> [Aim of the task]:
The line with "Screen dimensions: 208x166" marks the first line to copy, and the line with "Click the 0" marks the last. Transcribe that stretch of the data below exactly, without pictures.

┄┄┄┄┄┄

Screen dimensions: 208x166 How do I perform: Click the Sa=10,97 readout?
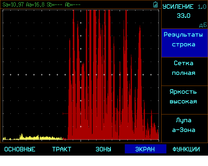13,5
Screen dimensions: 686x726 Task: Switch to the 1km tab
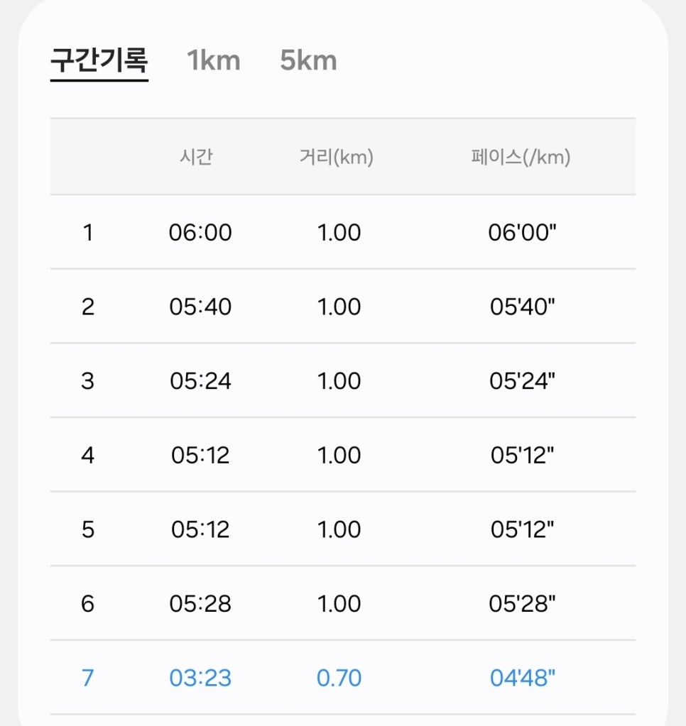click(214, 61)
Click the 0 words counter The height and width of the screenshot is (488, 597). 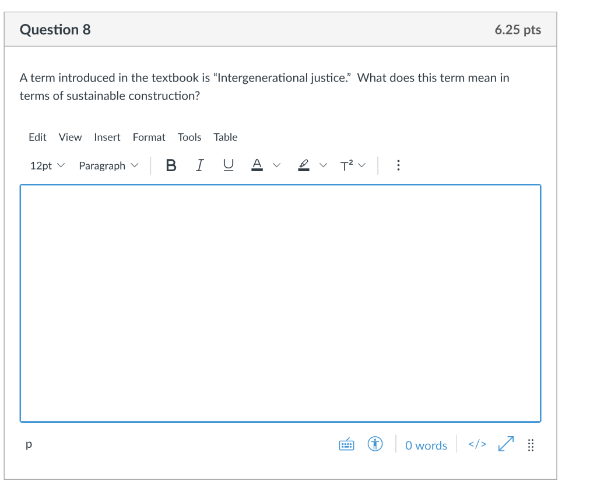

┄┄┄┄┄┄

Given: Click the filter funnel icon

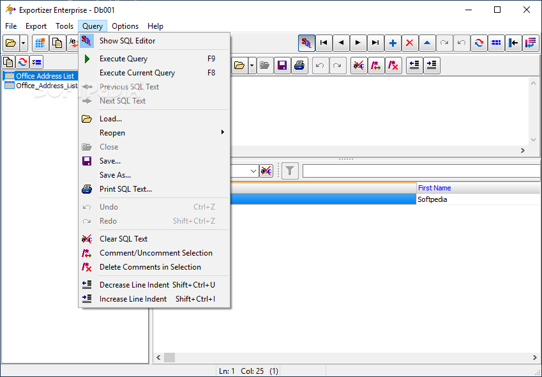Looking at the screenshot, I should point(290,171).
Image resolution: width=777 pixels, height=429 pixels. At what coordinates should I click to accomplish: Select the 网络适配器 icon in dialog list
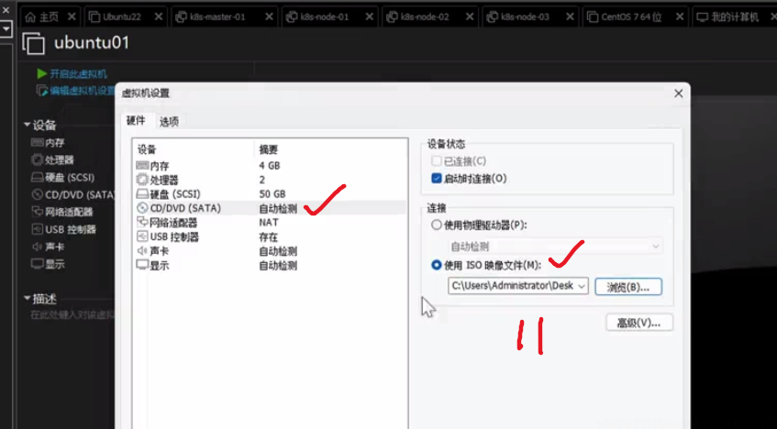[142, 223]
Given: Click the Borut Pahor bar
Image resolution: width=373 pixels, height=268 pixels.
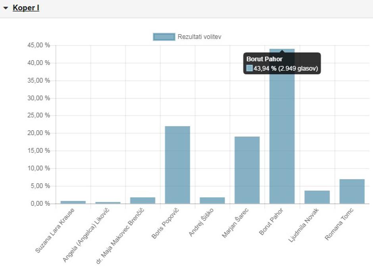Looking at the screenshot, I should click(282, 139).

┄┄┄┄┄┄

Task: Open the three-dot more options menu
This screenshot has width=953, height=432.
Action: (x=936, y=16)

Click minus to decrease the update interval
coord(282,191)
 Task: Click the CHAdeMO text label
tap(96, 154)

┄┄┄┄┄┄

> [Result of the exercise]:
Screen dimensions: 208x166 How do I perform: Click the Sa=10,97 readout?
13,5
Screen dimensions: 686x726 Task: Switch to the 1km tab
click(214, 61)
Click the 0 words counter The height and width of the screenshot is (488, 597). 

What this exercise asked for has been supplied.